When you get home, pour off the water they’ve been soaking in and pick out any bean skins that might have soaked off of the bean. Put two tablespoons of oil in there (this keeps it from boiling over), then pour on six cups of fresh water, add a half a teaspoon of salt, and put the pot on the stove to boil. Get it at a gentle boil and then just let it boil there for an hour and a half or so – once you get it right, you can easily walk away from it if need be, as the oil will prevent boiling over.
In the end, you basically have bean soup. You can drain off the liquid if you want to use the beans for other purposes, or you can just eat the soup as is. However, note that most soups taste better if you add all of the other soup ingredients early in the boil. Also note that after you’ve boiled the beans, you can just drop them in a container for storage in the fridge – they’ll be fine for a day or two.
Beans and Eggs
Easy as pie. Just crack four eggs, add half a teaspoon of milk and some pepper, and beat them rapidly until they’re consistent in texture. Pour the egg mixture into a skillet and add half a cup of cooked black beans (or a bean mix, if you prefer). Scramble the eggs by repeatedly moving the eggs around in the skillet as it cooks until it’s nice and fluffy and full of beans. Put some cheese and salsa on top and you have one of my favorite breakfasts in the world – plus it’s an ovo-vegetarian dish.

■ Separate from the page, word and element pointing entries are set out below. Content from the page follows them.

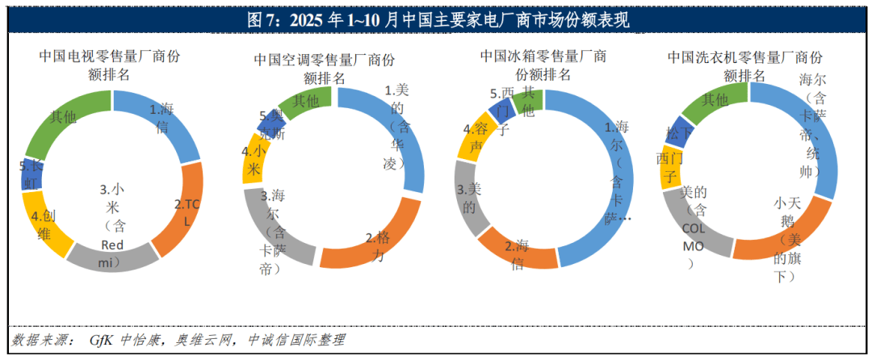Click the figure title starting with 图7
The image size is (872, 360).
436,19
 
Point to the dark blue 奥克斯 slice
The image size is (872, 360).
269,123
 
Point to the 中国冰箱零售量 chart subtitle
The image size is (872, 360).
543,57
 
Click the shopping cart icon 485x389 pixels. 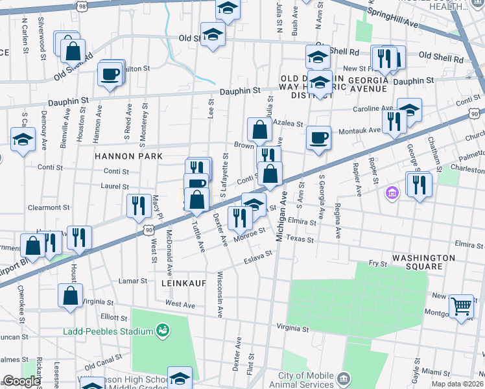click(x=461, y=305)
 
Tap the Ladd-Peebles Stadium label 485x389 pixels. click(x=108, y=331)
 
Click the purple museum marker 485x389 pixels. click(x=392, y=193)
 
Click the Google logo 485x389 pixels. click(x=21, y=381)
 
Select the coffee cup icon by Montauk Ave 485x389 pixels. click(x=318, y=138)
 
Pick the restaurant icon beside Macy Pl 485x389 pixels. click(x=139, y=206)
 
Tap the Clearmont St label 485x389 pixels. click(x=49, y=208)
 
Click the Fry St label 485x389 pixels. click(x=377, y=263)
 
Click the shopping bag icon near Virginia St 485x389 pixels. click(x=70, y=296)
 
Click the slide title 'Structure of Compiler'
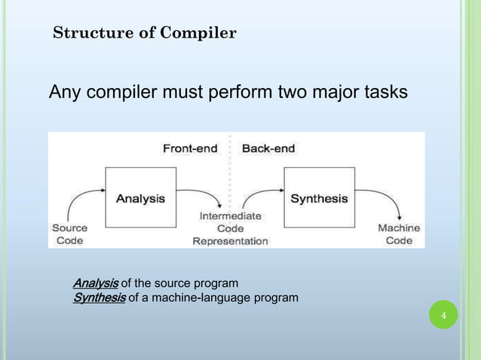(145, 33)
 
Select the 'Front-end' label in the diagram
(190, 148)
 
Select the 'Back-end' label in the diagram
(268, 148)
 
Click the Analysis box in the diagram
(139, 197)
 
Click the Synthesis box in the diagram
(319, 197)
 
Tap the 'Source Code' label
(69, 233)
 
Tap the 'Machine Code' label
(399, 233)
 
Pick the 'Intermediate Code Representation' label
(230, 228)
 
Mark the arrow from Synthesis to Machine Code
(383, 197)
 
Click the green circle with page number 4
(443, 314)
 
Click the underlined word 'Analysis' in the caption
(95, 283)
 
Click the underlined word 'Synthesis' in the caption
(99, 298)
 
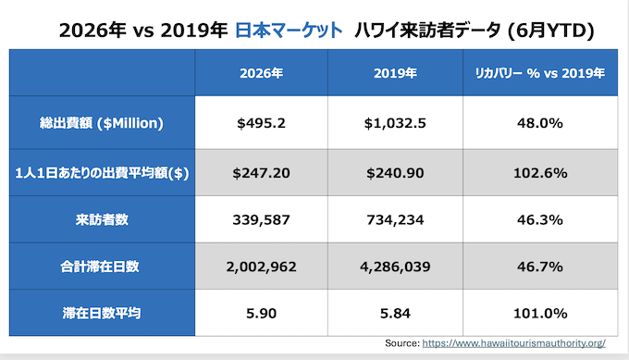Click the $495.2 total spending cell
coord(261,123)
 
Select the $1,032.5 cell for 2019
coord(395,123)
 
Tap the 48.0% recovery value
coord(540,123)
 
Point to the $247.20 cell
coord(261,173)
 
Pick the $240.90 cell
coord(395,173)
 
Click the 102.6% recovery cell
coord(540,173)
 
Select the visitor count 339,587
coord(261,220)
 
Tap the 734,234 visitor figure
coord(395,220)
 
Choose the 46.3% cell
coord(540,220)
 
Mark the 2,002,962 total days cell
coord(261,267)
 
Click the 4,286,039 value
coord(395,267)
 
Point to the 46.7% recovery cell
coord(540,267)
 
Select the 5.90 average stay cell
coord(261,313)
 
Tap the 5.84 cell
coord(395,313)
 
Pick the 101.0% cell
coord(540,313)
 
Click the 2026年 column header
coord(261,73)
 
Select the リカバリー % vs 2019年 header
coord(540,73)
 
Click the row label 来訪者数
coord(102,220)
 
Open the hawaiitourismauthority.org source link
coord(514,343)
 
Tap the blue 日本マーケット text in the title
coord(289,31)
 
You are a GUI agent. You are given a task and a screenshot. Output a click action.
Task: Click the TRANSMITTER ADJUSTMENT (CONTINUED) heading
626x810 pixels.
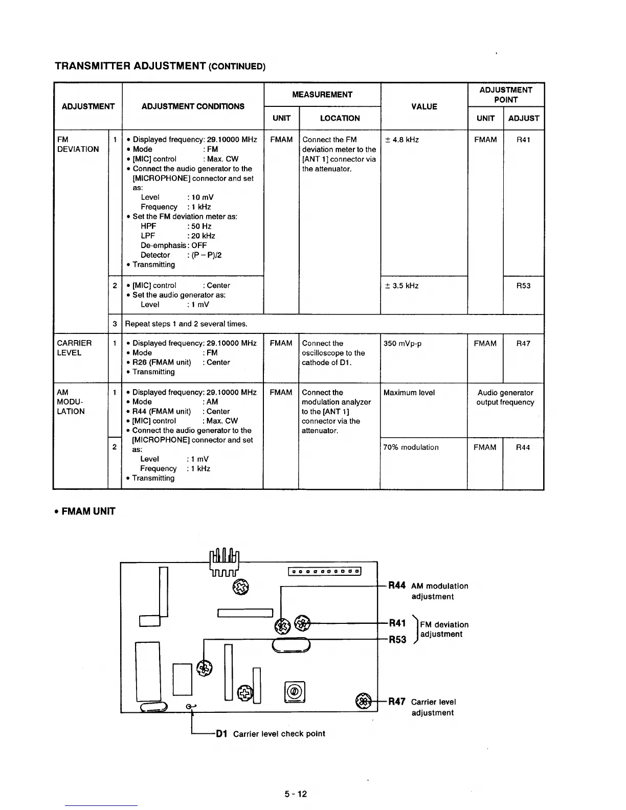point(160,66)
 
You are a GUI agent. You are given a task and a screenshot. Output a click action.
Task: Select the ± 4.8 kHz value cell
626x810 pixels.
point(401,140)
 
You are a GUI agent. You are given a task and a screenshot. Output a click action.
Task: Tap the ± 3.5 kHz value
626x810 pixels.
point(401,286)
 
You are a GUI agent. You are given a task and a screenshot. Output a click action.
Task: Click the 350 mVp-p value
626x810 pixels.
point(403,344)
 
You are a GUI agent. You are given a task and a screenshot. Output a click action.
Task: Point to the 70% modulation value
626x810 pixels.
point(411,447)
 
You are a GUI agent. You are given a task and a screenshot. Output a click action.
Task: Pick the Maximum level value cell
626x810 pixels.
point(409,393)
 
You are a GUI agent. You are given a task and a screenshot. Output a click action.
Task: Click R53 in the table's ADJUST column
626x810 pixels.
point(523,286)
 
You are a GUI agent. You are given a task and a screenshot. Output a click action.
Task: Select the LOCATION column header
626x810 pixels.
point(340,118)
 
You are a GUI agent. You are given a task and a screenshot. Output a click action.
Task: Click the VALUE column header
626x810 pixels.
point(424,106)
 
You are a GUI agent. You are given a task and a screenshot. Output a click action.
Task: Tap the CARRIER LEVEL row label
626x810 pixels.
point(75,348)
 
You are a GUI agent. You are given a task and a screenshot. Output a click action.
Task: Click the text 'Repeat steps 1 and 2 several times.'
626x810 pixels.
point(186,324)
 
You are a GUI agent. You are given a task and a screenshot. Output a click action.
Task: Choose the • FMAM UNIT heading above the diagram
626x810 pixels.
point(85,511)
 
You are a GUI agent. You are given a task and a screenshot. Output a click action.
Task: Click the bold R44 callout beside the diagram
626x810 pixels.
point(397,586)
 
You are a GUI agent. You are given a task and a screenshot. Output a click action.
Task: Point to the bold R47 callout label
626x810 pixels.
point(397,702)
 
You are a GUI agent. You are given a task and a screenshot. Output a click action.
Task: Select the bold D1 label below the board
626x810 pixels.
point(221,734)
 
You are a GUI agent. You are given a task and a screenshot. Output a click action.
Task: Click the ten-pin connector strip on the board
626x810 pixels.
point(325,572)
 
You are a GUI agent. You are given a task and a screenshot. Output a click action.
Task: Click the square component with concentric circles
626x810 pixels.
point(294,692)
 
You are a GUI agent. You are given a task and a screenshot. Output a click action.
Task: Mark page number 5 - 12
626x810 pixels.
point(296,794)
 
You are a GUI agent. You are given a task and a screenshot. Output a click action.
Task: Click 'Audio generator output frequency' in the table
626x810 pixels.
point(505,397)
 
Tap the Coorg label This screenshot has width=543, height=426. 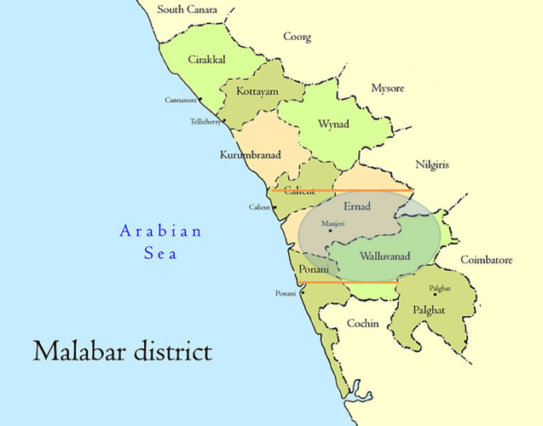click(x=297, y=37)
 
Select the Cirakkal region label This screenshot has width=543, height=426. click(x=206, y=60)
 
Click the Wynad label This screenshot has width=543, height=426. click(x=332, y=124)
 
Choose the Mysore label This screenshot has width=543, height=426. click(x=388, y=89)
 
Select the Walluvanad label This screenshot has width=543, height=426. click(x=385, y=256)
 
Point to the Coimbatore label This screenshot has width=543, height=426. click(x=487, y=259)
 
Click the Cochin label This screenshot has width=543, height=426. click(x=364, y=324)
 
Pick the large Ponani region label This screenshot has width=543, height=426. click(x=313, y=271)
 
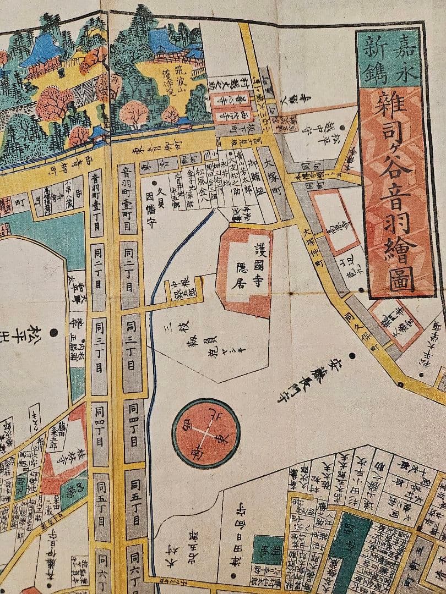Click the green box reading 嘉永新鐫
[389, 57]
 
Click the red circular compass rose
[206, 426]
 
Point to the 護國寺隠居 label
[255, 263]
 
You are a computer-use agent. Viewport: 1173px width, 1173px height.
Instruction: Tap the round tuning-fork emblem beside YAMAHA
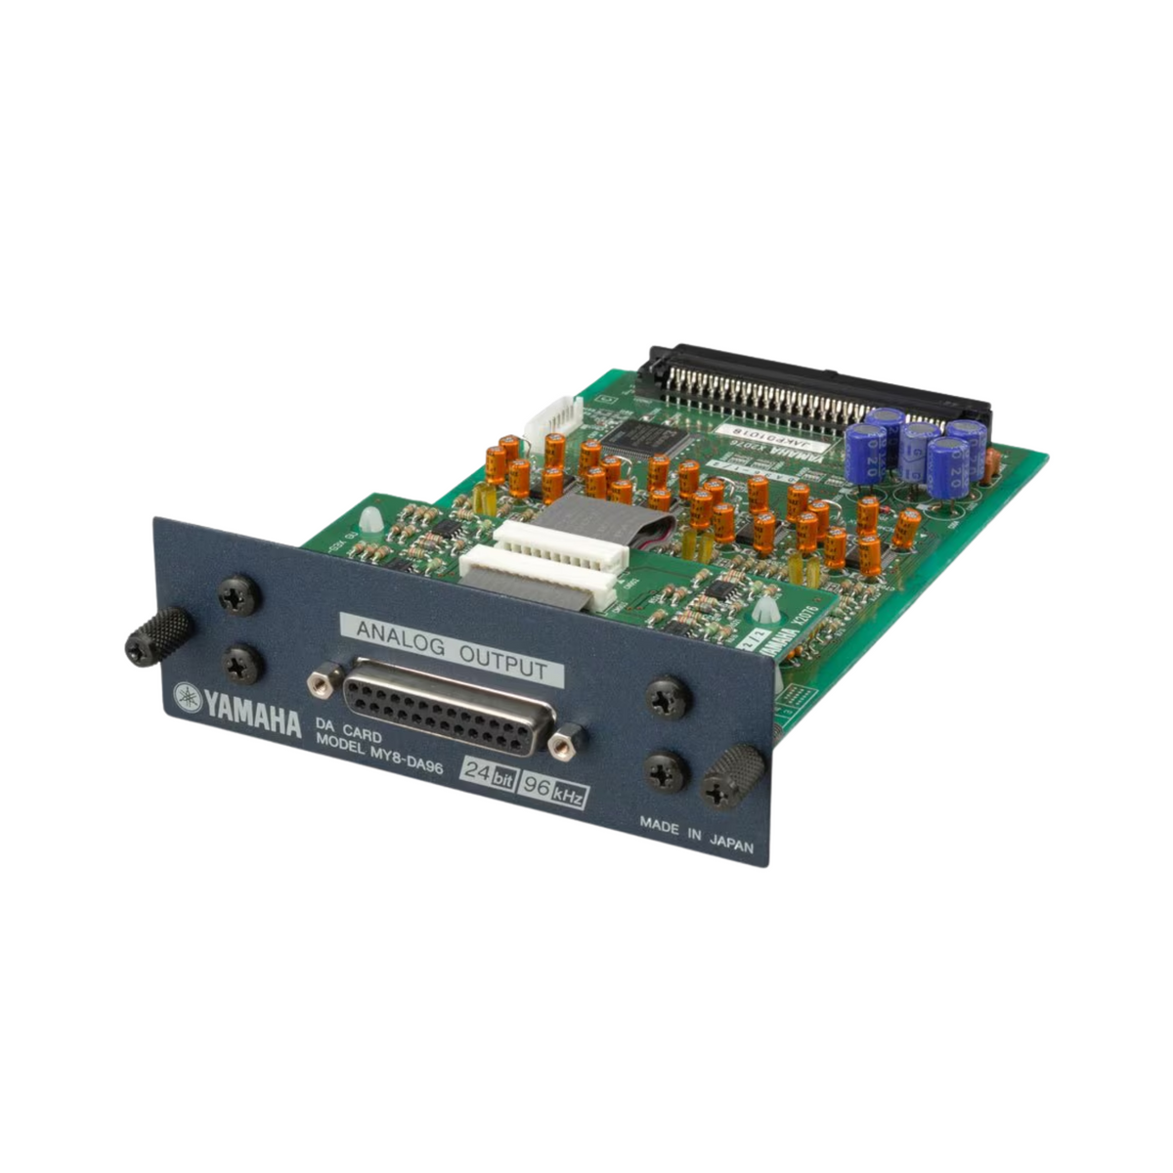186,697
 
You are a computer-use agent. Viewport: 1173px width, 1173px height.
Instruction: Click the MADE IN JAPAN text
696,836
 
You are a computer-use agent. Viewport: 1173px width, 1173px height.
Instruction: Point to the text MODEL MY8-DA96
380,752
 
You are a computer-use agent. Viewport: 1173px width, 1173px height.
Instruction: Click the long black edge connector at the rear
811,386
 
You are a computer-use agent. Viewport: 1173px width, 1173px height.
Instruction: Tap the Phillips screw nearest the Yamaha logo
240,666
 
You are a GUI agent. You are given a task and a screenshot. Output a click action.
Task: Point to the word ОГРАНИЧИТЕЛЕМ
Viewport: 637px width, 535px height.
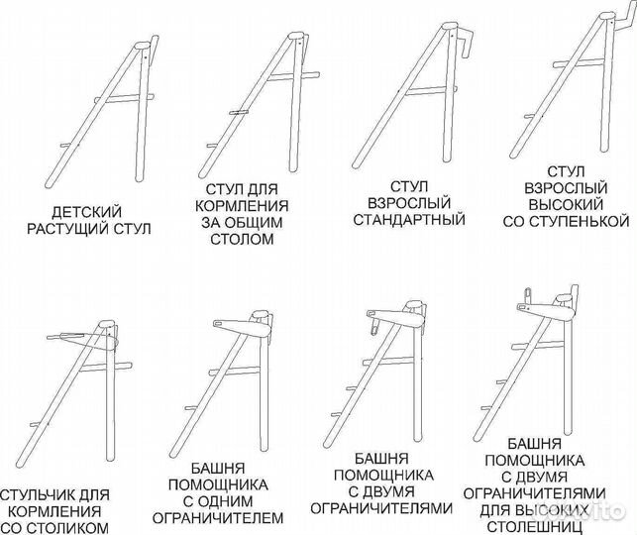[230, 517]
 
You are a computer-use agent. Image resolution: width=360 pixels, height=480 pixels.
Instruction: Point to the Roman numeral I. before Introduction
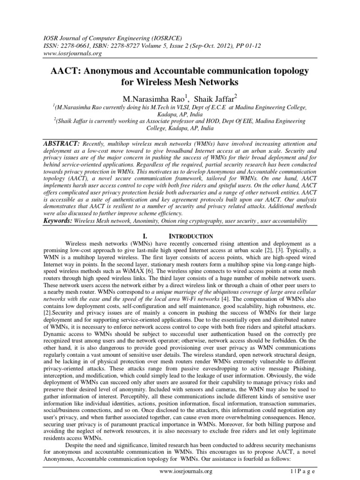click(148, 236)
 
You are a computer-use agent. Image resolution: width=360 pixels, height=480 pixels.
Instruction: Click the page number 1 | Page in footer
click(305, 471)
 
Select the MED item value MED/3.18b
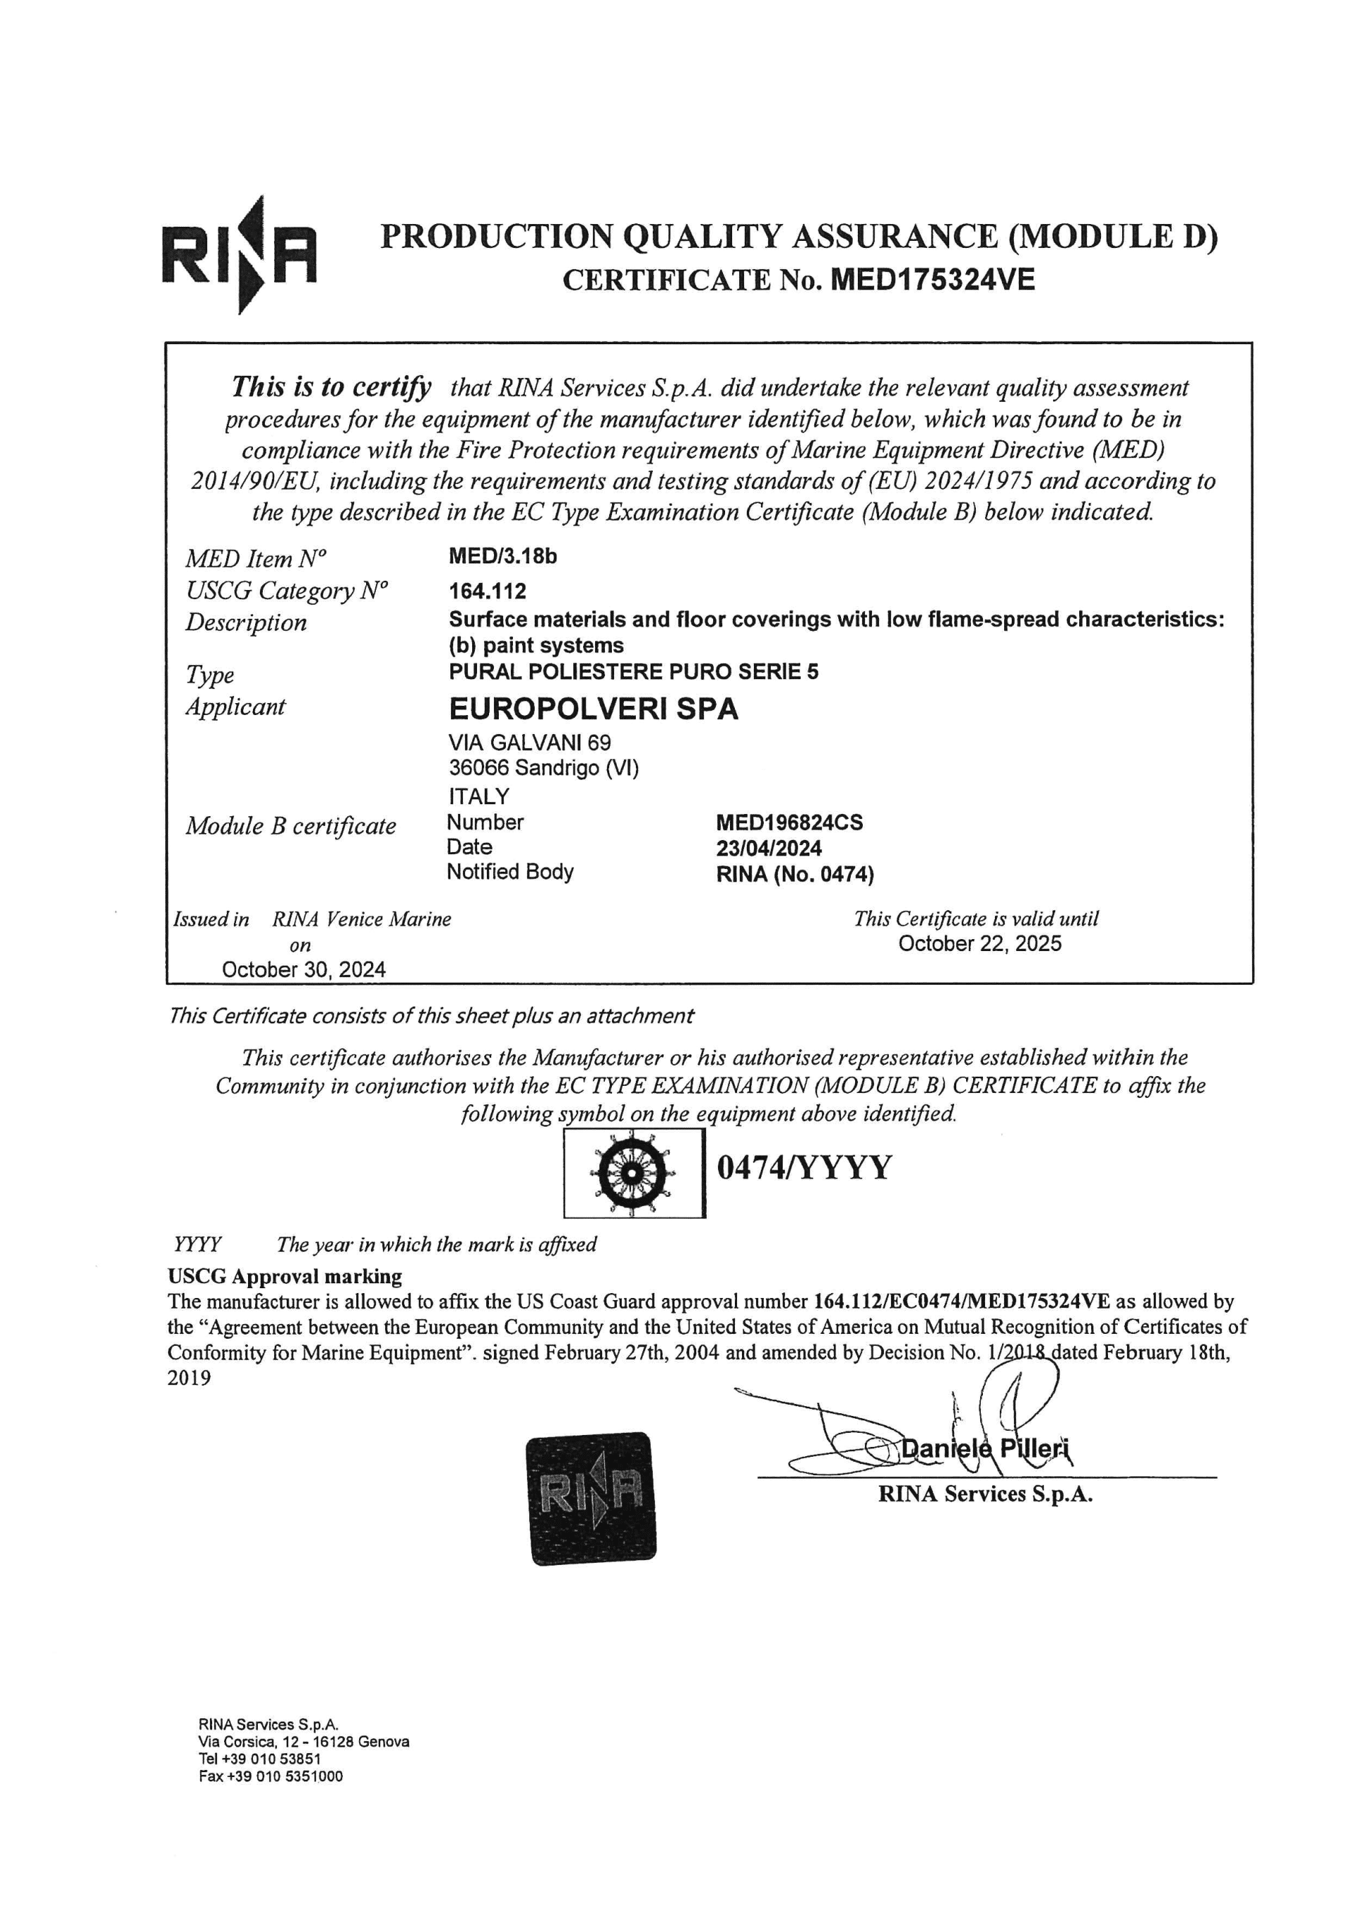tap(502, 556)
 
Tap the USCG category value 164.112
tap(488, 591)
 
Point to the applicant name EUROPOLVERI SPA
tap(593, 709)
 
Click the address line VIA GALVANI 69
tap(529, 742)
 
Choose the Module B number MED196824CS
tap(789, 823)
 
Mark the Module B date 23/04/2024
tap(769, 848)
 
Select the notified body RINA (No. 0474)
tap(795, 874)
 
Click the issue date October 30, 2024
tap(304, 969)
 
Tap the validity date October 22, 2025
tap(979, 943)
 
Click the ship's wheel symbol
tap(633, 1171)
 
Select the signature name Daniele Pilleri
tap(986, 1448)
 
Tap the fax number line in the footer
tap(270, 1776)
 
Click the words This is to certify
tap(331, 387)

Balsamic Vinaigrette Bean Salad
Take two pounds of cooked beans, any variety you’d like, and add in a diced medium red onion. To this, add two tablespoons of balsamic vinegar, four finely chopped garlic cloves, a quarter of a cup of extra virgin olive oil, and mix everything together. Add some ground black pepper to taste. This makes a very big batch of the salad, which is a great thing to take to a potluck dinner – for home use, you should probably halve the entire recipe (one pound of beans, a small diced onion, one tablespoon of vinegar, two garlic cloves, and an eighth of a cup of olive oil).
Beef and Bean Burritos
Cook a pound of ground beef. As the meat is cooking, add half a cup of chopped onion and a minced garlic clove. Stir the meat often to break it up, then when it’s well cooked, drain it, and add to it two teaspoons of chili powder, one teaspoon of oregano, half a teaspoon of cumin, half a teaspoon of salt, and half a teaspoon of brown pepper. Mix it all together and you have the beef part of the recipe. Just fill a large tortilla with this meat, some lettuce, and whatever beans you like – I prefer black beans or pinto beans or even refried beans.
Sixteen Bean Soup
Just follow the cooking directions above with your favorite multi-bean mix, except add half a pound of leftover meat to the soup as it’s cooking. I like to add cubed ham myself, but you can add other meats. Also, add a small minced onion to the soup, too, just as it begins to boil, and also add salt and pepper to taste.
Bean, Ham, and Tomato Casserole
Basically, take the soup you made with the sixteen bean soup recipe and drain off all but a cup of the liquid. Mix into the soup two diced tomatoes, put a bit more pepper on top, and (optionally) put a thin layer of finely ground Cheddar cheese on top (the cheese is highly optional). Bake it at 350 F (160 C) for about ten minutes and it turns out surprisingly well and often very distinct in flavor from the sixteen bean soup.